Your response should match the records line for line.

* **Records from a collection**
--

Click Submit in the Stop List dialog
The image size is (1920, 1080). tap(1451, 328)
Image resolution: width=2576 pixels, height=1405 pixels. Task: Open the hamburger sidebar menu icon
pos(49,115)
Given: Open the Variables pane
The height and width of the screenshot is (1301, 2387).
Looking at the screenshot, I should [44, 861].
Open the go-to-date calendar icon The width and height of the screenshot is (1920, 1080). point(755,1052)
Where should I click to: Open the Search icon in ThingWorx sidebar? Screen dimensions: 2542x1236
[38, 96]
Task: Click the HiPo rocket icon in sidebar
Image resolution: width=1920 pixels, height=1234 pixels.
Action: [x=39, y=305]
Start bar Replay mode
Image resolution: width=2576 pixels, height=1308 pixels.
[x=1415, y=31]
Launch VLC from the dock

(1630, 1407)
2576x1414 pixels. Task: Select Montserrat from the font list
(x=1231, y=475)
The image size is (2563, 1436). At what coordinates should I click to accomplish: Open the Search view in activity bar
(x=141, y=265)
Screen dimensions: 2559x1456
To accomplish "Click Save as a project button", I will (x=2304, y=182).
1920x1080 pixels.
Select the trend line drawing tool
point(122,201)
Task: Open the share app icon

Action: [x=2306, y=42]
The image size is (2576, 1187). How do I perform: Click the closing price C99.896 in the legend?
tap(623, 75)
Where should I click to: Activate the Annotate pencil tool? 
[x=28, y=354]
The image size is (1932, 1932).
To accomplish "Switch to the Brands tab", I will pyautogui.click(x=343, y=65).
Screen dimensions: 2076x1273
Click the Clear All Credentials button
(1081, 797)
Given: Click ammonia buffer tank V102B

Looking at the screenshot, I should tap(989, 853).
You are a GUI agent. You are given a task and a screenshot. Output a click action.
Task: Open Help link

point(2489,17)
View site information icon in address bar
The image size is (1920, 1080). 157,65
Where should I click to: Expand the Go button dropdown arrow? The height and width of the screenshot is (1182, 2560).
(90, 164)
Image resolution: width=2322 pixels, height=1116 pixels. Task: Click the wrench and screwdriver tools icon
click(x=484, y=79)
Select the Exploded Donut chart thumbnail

--

* **Answer box**
Click Submit in the Stop List dialog
The image size is (1920, 1080). tap(1451, 328)
Image resolution: width=2576 pixels, height=1405 pixels. Task: Open the hamburger sidebar menu icon
pos(49,115)
Given: Open the Variables pane
The height and width of the screenshot is (1301, 2387).
Looking at the screenshot, I should [44, 861].
Open the go-to-date calendar icon The width and height of the screenshot is (1920, 1080). point(755,1052)
Where should I click to: Open the Search icon in ThingWorx sidebar? Screen dimensions: 2542x1236
[38, 96]
Task: Click the HiPo rocket icon in sidebar
Image resolution: width=1920 pixels, height=1234 pixels.
Action: [x=39, y=305]
Start bar Replay mode
Image resolution: width=2576 pixels, height=1308 pixels.
[x=1415, y=31]
Launch VLC from the dock

(1630, 1407)
2576x1414 pixels. Task: Select Montserrat from the font list
(x=1231, y=475)
The image size is (2563, 1436). At what coordinates should I click to accomplish: Open the Search view in activity bar
(x=141, y=265)
Screen dimensions: 2559x1456
To accomplish "Click Save as a project button", I will (x=2304, y=182).
1920x1080 pixels.
Select the trend line drawing tool
point(122,201)
Task: Open the share app icon

Action: [x=2306, y=42]
The image size is (2576, 1187). How do I perform: Click the closing price C99.896 in the legend?
tap(623, 75)
Where should I click to: Activate the Annotate pencil tool? 
[x=28, y=354]
The image size is (1932, 1932).
To accomplish "Switch to the Brands tab", I will pyautogui.click(x=343, y=65).
Screen dimensions: 2076x1273
Click the Clear All Credentials button
(1081, 797)
Given: Click ammonia buffer tank V102B

Looking at the screenshot, I should tap(989, 853).
You are a GUI agent. You are given a task and a screenshot. Output a click action.
Task: Open Help link

point(2489,17)
View site information icon in address bar
The image size is (1920, 1080). 157,65
Where should I click to: Expand the Go button dropdown arrow? The height and width of the screenshot is (1182, 2560).
(90, 164)
Image resolution: width=2322 pixels, height=1116 pixels. Task: Click the wrench and screwdriver tools icon
click(x=484, y=79)
Select the Exploded Donut chart thumbnail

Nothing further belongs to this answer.